According to medical authorities, the incubation period before symptoms of COVID-19 will manifest can be up to 14 days.
California State Corrections officials had completed the transfer of 194, or just under 28 percent, of the 693 inmates that were scheduled to be moved out of the Chino prison, and were on the verge of dispatching the next installment of 125 men to various facilities in the Golden State when it was learned that 16 of those 194 had come down with the condition. A halt was immediately imposed on the transfer plan.
According to the best information available to the Sentinel, some of the infected prisoners from the California Institution of Men went to San Quentin and at least one went to Corcoran State Prison.
It was suggested, though not explicitly stated, that the spread of the coronavirus into San Quentin came about exclusively because of the transfers from CIM.
Attorneys from the Prison Law Office, who have been advocating on behalf of inmates throughout the state and who had pushed for the state to take measures to protect vulnerable inmates from the potentially deadly disease, said in a June 8 federal court filing that “Not surprisingly, some of those people tested positive after their arrival at the new prisons.
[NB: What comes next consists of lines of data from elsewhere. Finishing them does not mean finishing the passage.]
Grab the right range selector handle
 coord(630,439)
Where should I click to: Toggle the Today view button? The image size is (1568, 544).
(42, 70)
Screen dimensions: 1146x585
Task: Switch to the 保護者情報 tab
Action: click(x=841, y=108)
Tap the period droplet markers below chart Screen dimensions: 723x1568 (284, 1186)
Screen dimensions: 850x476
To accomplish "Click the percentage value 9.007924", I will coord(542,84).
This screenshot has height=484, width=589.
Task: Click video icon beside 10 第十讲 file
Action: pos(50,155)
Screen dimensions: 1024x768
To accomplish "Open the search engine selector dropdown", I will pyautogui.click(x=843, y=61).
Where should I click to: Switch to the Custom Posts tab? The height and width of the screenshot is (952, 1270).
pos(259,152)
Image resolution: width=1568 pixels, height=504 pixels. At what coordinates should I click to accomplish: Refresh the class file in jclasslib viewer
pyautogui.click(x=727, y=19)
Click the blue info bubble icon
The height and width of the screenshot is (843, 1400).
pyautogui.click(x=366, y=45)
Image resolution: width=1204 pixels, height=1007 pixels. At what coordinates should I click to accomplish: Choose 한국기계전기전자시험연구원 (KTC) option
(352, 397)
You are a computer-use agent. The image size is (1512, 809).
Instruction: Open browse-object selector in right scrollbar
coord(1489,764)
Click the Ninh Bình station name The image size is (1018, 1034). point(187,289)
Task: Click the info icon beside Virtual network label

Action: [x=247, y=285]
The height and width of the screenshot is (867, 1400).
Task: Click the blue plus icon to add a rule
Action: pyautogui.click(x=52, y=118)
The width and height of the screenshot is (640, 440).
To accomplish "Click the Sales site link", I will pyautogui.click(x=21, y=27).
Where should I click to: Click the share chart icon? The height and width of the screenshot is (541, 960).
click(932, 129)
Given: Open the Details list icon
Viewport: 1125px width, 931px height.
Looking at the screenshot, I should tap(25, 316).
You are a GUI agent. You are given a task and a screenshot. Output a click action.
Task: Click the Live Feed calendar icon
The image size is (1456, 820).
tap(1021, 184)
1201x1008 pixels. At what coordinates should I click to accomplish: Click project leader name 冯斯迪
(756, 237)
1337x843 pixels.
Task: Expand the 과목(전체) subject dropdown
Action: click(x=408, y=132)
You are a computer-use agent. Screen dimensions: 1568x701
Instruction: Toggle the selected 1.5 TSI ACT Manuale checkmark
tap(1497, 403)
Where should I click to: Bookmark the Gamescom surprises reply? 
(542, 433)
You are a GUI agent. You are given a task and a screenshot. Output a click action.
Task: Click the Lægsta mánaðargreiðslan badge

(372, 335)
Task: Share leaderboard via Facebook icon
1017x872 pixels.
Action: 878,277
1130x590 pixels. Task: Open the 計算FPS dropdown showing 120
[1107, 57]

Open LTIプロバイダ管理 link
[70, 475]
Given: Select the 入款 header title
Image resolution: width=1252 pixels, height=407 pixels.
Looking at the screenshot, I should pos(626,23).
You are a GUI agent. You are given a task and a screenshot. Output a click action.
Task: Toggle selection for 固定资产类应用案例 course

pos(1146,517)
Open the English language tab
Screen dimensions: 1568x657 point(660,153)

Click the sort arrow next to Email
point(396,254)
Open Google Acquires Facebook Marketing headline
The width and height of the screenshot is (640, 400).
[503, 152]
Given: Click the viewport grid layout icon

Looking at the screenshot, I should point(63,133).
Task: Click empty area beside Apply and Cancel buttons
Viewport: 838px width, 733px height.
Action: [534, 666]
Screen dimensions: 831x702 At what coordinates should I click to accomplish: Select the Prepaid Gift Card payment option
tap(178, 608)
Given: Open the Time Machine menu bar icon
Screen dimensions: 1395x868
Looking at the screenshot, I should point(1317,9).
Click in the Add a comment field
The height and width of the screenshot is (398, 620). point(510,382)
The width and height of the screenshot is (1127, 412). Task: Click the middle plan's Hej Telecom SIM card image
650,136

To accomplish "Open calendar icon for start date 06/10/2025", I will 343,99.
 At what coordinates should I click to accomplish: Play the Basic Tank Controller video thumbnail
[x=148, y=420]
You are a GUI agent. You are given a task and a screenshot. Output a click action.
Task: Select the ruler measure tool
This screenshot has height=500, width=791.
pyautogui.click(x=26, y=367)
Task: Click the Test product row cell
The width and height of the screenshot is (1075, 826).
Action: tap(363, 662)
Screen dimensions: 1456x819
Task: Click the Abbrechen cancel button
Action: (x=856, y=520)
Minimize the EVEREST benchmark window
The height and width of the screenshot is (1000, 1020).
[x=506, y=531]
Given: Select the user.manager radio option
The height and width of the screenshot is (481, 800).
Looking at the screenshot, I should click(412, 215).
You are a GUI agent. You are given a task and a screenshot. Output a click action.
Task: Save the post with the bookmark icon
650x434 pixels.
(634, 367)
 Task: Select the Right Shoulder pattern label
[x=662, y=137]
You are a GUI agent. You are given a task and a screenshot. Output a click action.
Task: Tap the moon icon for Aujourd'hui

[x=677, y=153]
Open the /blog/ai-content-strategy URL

Unfortunately, San Quentin, which was previously a COVID-free prison, now has COVID-positive inmates.”
As of yesterday, all staff who had contact with the inmates during the transfer were to be tested for COVID-19 in compliance with an order by Federal Judge Jon S. Tigar.
When lawyers with the Prison Law Office sought to have those prisoners deemed most vulnerable at CIM moved out of that facility because of an outbreak in one of the housing units, attorneys for the California Department of Correction and Rehabilitation said doing so was not advisable because it might spread the virus into the population of the prisons where they were to be transferred. The state relented, however, with regard to the elderly inmates and those with conditions that might make them vulnerable to the disease after testing revealed that all of the housing units at CIM had inmates who had contracted the disease.
It now appears that what the lawyers for the state warned of has now come to pass. State prison officials are scrambling at this point to find a solution to the dilemma.